Several Julia packages offer functionality for splitting datasets into training and testing sets. Here are the most commonly used and recommended options:
MLDataUtils.jl
: This package is
specifically designed for machine learning data utilities and provides
the splitobs
function, which is a very convenient and
flexible way to split data. It’s generally the preferred
approach.
DataFrames.jl
(with some manual
work): If your data is in a DataFrame
, you can use
it in conjunction with random number generation to create indices for
your training and testing sets. This requires a bit more manual work
than splitobs
but is still a viable option.
ScikitLearn.jl
: This package
provides Julia bindings to the popular Python scikit-learn library. It
includes functions like train_test_split
, which you might
be familiar with if you’ve used scikit-learn in Python. However, since
the other options are native Julia packages, they are generally
preferred for Julia projects.
1. Using MLDataUtils.jl
(Recommended):
using MLDataUtils
# Example data (replace with your actual data)
X = rand(100, 5) # 100 samples, 5 features
y = rand(Bool, 100) # 100 labels (binary classification)
# Split into 80% training and 20% testing, shuffle the data
X_train, X_test, y_train, y_test = splitobs(X, y, 0.8, shuffle=true)
# You can also specify the number of observations directly:
n_train = 80
X_train, X_test, y_train, y_test = splitobs(X, y, n_train)
# To get indices instead of the actual data:
train_indices, test_indices = splitobs(1:100, 0.8) # Split indices
X_train = X[train_indices, :]
X_test = X[test_indices, :]
y_train = y[train_indices]
y_test = y[test_indices]
# For stratified splitting (important if classes are imbalanced):
X_train, X_test, y_train, y_test = stratifiedobs(X, y, 0.8)
2. Using DataFrames.jl
(Manual
approach):
using DataFrames, Random
# Example DataFrame (replace with your DataFrame)

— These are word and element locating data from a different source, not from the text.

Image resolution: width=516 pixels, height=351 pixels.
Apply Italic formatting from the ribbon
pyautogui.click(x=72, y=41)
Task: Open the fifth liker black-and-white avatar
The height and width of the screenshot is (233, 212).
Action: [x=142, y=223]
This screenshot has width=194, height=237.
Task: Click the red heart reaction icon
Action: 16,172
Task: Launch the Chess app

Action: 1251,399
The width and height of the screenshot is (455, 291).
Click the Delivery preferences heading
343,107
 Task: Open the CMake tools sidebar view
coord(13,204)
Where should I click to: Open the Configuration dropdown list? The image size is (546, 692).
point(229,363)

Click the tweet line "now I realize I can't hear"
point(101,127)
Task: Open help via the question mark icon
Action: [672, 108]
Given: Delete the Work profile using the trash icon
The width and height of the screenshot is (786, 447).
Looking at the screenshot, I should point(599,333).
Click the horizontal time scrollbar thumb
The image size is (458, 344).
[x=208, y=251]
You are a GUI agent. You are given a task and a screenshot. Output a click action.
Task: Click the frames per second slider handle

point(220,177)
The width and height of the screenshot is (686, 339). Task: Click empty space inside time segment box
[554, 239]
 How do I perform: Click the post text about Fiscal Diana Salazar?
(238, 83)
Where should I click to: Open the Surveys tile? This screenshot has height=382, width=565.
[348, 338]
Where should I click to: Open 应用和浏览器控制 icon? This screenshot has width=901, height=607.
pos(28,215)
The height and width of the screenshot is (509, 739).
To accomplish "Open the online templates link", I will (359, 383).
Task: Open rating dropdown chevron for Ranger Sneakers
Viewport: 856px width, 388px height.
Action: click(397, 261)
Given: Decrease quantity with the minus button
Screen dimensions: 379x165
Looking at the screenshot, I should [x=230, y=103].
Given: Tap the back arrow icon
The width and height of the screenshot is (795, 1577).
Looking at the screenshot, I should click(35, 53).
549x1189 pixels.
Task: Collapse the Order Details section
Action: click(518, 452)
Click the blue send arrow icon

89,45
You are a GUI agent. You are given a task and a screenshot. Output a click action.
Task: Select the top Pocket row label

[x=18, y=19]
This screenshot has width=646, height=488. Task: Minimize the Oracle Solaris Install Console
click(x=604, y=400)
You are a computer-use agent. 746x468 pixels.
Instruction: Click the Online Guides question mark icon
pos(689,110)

df = DataFrame(A = rand(100), B = rand(100), C = rand(Bool, 100))
# Set a seed for reproducibility
Random.seed!(123)
# Create a random permutation of row indices
n_rows = nrow(df)
perm = randperm(n_rows)
# Split into training and testing indices
train_size = Int(floor(0.8 * n_rows))
train_indices = perm[1:train_size]
test_indices = perm[train_size+1:end]
# Create training and testing DataFrames
df_train = df[train_indices, :]
df_test = df[test_indices, :]
# Or, to get the data as matrices:
X = Matrix(df[:, Not(:C)])
y = df.C
X_train = X[train_indices, :]
X_test = X[test_indices, :]
y_train = y[train_indices]
y_test = y[test_indices]
3. Using ScikitLearn.jl
(Less common in pure
Julia workflows):
using ScikitLearn
# Example data
X = rand(100, 5)
y = rand(Bool, 100)
X_train, X_test, y_train, y_test = train_test_split(X, y, test_size=0.2, random_state=123)
Recommendation:
The MLDataUtils.jl
package with the
splitobs()
function (and stratifiedobs()
for
stratified splitting) is the most straightforward and recommended method
for splitting datasets in Julia. It’s designed specifically for this
purpose and integrates well with other Julia machine learning packages.
It also handles different data types (arrays, matrices, etc.) very
efficiently. Use DataFrames.jl
only if you are already
working heavily with DataFrames and prefer to manipulate indices
directly. Avoid ScikitLearn.jl
for this task in pure Julia
projects, as it introduces a dependency on Python.